Howells spent countless hours in Loomer’s bookstore when he was growing up. When he turned 19 and discovered an interest in the arts, the pair really connected, often taking trips together to paint. Howells, a world-renowned artist in his own right, credits Loomer with helping him understand composition.
“His work was very colourful, very happy, and I would say anybody that knew him, including me, it seemed to be at odds with him. If somebody is really serious or quiet, you think their work would be, I don’t know, a lot more serious and less playful, less colourful,” said Howells.
Loomer spent the vast majority of his artwork documenting the landscape of Windsor, namely, the places he could walk to. Dozens of paintings feature landmarks like Fort Edward Hill, the old textile plant, and flowering shrubs and bushes located along the riverbed and in the community.
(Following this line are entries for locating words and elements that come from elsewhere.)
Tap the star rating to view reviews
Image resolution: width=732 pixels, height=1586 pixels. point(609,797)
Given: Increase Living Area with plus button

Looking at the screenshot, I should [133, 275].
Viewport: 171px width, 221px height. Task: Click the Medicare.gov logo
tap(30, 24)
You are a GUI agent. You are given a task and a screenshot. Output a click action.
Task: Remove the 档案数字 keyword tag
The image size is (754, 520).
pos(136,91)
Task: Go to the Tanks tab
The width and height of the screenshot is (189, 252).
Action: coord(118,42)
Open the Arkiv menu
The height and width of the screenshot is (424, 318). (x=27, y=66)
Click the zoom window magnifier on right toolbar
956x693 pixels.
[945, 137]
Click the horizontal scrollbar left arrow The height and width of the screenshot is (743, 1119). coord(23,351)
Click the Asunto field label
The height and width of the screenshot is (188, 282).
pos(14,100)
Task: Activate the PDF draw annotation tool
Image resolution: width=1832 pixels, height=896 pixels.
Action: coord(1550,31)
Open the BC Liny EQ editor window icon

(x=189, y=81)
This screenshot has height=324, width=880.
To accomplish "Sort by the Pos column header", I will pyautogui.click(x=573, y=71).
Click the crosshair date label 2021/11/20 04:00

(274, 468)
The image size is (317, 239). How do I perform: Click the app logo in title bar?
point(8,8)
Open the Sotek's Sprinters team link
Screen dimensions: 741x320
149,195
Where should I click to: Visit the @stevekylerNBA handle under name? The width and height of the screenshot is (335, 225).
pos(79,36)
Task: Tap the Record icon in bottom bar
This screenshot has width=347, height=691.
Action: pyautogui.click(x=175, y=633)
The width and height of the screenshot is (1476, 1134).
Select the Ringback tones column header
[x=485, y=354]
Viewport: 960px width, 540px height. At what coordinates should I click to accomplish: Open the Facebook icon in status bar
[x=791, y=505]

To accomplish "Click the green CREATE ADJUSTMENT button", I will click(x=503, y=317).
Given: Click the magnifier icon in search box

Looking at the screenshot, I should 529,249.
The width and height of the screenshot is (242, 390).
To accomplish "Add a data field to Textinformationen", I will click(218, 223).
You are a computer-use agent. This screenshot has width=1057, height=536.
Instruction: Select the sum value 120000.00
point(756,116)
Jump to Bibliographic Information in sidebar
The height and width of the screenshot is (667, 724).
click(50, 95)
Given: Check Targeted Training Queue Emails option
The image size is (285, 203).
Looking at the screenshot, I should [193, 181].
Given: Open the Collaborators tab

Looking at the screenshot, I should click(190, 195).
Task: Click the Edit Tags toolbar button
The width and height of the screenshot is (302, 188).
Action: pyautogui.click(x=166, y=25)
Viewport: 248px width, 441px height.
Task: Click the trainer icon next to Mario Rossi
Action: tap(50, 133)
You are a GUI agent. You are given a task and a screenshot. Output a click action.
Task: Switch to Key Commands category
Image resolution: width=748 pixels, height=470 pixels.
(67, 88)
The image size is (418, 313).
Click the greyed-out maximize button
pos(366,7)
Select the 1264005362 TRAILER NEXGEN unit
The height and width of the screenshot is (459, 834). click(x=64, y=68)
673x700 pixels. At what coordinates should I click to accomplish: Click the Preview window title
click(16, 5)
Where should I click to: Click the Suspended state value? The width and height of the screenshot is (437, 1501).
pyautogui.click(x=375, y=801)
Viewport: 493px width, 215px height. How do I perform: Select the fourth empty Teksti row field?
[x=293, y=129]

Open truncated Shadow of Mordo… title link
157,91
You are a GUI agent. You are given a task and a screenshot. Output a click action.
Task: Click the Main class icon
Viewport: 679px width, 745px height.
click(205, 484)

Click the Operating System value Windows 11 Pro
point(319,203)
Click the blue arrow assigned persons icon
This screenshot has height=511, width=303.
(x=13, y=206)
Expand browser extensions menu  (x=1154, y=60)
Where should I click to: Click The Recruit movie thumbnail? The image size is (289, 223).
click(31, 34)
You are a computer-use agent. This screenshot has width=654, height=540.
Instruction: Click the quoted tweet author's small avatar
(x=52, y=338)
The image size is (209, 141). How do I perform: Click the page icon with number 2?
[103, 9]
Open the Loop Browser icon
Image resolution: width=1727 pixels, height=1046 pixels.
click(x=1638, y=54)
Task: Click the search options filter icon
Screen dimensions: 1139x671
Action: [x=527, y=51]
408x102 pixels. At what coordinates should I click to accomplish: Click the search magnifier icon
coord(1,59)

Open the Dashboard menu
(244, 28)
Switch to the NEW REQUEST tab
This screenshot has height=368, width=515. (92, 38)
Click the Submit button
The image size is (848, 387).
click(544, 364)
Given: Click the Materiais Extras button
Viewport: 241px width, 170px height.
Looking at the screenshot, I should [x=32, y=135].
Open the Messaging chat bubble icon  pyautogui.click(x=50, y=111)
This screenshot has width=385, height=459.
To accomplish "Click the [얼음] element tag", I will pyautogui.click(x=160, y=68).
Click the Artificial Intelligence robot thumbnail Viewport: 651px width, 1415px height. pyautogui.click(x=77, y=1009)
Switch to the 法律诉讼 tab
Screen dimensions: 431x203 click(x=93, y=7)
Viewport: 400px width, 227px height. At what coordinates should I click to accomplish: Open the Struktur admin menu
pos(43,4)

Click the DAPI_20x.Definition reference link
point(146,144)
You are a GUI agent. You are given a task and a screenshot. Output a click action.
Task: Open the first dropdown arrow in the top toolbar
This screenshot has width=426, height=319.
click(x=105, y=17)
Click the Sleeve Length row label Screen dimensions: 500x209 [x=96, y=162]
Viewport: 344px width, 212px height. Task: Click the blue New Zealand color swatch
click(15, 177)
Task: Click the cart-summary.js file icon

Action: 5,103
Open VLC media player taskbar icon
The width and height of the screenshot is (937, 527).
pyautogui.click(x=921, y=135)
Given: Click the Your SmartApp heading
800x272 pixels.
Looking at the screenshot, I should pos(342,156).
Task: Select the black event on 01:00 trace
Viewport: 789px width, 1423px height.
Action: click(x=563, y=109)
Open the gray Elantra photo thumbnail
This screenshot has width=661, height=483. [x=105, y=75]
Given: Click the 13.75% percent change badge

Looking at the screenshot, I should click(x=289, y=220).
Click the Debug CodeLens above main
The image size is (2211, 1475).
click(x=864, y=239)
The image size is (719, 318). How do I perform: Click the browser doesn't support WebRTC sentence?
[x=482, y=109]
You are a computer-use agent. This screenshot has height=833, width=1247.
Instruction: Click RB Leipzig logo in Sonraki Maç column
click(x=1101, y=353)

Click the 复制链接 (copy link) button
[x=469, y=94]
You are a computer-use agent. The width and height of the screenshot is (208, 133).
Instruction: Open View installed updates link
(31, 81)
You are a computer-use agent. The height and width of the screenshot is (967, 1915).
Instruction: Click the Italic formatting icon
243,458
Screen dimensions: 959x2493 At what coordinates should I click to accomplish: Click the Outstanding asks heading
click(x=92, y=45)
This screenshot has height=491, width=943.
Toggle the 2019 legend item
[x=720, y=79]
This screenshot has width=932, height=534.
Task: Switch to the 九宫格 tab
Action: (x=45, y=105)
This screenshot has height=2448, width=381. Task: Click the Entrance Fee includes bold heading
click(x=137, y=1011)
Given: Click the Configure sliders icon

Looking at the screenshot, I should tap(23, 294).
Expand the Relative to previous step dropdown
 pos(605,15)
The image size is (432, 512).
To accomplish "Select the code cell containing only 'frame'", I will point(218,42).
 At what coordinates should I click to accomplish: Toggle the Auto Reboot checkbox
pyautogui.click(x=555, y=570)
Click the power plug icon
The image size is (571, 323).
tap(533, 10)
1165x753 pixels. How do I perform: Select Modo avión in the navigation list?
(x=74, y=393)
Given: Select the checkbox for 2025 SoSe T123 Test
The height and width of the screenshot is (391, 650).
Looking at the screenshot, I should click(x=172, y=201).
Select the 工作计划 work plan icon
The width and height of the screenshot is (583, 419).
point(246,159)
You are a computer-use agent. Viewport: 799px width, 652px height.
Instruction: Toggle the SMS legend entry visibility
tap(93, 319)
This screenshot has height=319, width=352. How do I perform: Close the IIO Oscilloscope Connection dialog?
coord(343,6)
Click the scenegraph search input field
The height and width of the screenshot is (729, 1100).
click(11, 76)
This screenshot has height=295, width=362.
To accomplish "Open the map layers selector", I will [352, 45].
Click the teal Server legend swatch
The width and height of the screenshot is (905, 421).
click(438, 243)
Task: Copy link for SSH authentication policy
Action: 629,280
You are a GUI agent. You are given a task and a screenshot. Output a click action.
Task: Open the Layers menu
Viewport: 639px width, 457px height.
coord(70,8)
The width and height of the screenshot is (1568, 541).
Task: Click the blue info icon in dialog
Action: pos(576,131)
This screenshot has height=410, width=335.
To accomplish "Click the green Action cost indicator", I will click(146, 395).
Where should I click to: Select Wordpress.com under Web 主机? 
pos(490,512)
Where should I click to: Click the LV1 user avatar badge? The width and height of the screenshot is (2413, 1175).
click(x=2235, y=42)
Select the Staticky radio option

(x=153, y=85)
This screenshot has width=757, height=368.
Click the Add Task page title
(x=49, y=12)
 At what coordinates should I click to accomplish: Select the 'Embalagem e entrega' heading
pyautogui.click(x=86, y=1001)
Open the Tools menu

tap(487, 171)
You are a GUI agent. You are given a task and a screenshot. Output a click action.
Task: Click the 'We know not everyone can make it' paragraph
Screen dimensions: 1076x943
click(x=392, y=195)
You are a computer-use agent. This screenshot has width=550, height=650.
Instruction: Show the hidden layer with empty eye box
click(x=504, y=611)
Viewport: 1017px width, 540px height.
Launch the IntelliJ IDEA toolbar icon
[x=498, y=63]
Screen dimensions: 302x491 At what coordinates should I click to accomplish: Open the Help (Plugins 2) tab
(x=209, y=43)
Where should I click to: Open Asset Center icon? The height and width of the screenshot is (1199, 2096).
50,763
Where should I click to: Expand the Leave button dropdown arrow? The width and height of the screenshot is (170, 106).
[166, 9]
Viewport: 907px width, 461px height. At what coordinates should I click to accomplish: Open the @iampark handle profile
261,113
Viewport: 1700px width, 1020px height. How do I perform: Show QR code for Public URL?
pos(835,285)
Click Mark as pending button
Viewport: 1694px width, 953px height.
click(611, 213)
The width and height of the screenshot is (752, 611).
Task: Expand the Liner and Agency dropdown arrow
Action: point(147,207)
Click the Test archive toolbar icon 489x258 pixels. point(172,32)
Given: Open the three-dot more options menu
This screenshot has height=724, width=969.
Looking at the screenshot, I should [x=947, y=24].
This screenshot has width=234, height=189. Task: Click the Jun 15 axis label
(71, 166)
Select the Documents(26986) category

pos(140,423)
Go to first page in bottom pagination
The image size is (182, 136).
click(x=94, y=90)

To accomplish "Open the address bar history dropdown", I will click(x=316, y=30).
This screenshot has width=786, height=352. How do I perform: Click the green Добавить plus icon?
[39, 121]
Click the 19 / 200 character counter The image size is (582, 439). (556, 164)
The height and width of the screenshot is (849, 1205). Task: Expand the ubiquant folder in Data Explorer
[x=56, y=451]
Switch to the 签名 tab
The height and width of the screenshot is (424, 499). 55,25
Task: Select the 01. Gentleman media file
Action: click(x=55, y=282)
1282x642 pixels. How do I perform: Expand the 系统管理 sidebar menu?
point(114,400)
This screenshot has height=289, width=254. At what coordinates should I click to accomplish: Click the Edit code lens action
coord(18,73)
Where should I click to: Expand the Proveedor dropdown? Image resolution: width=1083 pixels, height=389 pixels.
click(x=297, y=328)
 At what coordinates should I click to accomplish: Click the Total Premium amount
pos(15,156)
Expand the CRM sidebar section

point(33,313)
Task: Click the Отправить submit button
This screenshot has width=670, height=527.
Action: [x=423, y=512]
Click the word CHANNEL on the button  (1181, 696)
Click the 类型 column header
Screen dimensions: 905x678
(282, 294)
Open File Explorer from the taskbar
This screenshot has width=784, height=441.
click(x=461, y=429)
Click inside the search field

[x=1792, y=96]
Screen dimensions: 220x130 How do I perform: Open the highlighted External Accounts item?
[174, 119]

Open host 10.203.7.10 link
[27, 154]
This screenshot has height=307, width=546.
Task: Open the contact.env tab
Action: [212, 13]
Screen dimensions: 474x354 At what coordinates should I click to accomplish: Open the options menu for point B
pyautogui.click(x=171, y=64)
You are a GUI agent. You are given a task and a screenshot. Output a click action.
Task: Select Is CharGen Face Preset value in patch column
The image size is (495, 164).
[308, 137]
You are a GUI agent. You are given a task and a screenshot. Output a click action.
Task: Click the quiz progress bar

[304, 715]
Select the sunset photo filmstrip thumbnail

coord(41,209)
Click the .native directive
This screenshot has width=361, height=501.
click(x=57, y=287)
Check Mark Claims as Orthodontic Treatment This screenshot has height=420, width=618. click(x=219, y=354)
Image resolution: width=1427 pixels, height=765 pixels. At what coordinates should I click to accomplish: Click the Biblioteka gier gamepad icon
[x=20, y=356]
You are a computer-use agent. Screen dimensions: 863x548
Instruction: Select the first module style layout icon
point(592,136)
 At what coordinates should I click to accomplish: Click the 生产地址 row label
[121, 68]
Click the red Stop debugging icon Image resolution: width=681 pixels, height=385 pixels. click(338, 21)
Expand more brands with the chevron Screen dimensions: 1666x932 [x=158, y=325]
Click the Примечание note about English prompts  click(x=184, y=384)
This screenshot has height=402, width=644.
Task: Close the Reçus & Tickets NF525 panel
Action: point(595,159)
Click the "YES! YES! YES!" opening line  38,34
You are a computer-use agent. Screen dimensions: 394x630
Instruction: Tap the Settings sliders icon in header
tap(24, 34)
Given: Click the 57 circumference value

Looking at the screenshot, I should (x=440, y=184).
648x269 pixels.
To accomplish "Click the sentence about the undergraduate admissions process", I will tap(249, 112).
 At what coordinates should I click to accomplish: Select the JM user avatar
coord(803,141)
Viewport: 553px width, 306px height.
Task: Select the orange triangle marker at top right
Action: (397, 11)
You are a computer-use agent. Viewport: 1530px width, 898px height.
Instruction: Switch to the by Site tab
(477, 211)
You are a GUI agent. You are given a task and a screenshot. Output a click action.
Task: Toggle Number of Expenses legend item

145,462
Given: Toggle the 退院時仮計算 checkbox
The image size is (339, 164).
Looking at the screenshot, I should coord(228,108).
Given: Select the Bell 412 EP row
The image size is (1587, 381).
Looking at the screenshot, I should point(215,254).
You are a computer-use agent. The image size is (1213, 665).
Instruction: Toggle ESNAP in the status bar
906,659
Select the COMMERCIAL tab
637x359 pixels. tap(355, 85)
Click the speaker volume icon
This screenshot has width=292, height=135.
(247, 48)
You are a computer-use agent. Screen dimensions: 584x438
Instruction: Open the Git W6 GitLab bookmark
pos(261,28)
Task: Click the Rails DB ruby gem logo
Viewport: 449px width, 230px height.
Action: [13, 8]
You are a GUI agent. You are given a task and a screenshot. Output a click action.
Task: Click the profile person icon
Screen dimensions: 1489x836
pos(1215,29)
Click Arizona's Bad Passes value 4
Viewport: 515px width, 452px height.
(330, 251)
Howells said the watercolours are truly exquisite, and he hopes people will attend the exhibit to not only appreciate the artwork but take a moment to reflect on Loomer’s life.
“It’s to see an extensive exhibition of artwork that has never been seen, by a man who was prolific in four different areas that most people in Windsor never knew anything about — not the painting or any of his other accomplishments,” said Howells.
“What he did was staggering.”
Aside from his artistic talent, Loomer was a well-published author and was frequently hired to do research and genealogy.
“To me, it’s so extraordinary for anybody to do what Larry did; the range of things he did and the extent to which he did them,” said Howells.
“With his short stories, articles, and academic papers, he’s done more writing than most writers will ever do. This is what I came to learn,” he said.
“He was doing research for people outside the country, for other archives; he did paid genealogy,” said Howells.
“The amount of research that he did was so great, and writing... how did he have time to do 1,200 paintings?”
Loomer wrote books on a wide variety of topics, including one on artist Helen Allingham, a commemorative piece for the bicentennial of King’s-Edgehill School, and a historical one on Jewish settlements in Nova Scotia from 1600-1800.
A hand-typed and stapled copy of his book Print Techniques in Canada: A Background Survey of Methods in History in Pictorial Reproduction from 1575 is still housed at some universities. He created 55 copies of this book.
Loomer also published numerous plays and manuscripts, articles, and letters to the editor.
Loomer wrote and researched during a time when the only way to uncover the information was to do the legwork by reading books and newspapers and taking notes.
When he died, his home was filled with files and books and oddities. He kept carbon copies of every letter he typed between 1967 and 1995, and all of the correspondence he received over the years. He even kept a diary, one that detailed the hours leading up to his heart attack.
“I was one of his best friends and I didn’t know this: Larry was responsible for the Nova Scotia entries in the Encyclopedia Britannica Books of the Year in the early 1950s. On Larry’s recommendation, Shirley Elliott succeeded him,” said Howells.
Howells said no one fully got to know Loomer, himself included. That just adds to Loomer’s mystique.
“The playful side, the business side — everybody has that. Larry was different. He was quiet, he was more guarded. He didn’t waste a word. As I describe it, he was compartmentalized,” said Howells.
He said every person who interacted with Loomer had a different experience.
“It’s unique to the person, what they got to know, what they got told and how much of the man they got to see,” said Howells.
“Even with everything I know, he’s such a mystery.”
If you go
What: The Secret Life of Larry Loomer — A retrospective exhibition of never before seen paintings by Windsor’s Larry Loomer
When: Oct. 4-18; with the opening taking place on Oct. 4 from 7-9 p.m. Regular exhibit hours will be Monday to Friday, 9 a.m. to 4:30 p.m.; Saturday, 10 a.m. to 4 p.m.; Sunday, noon to 4 p.m.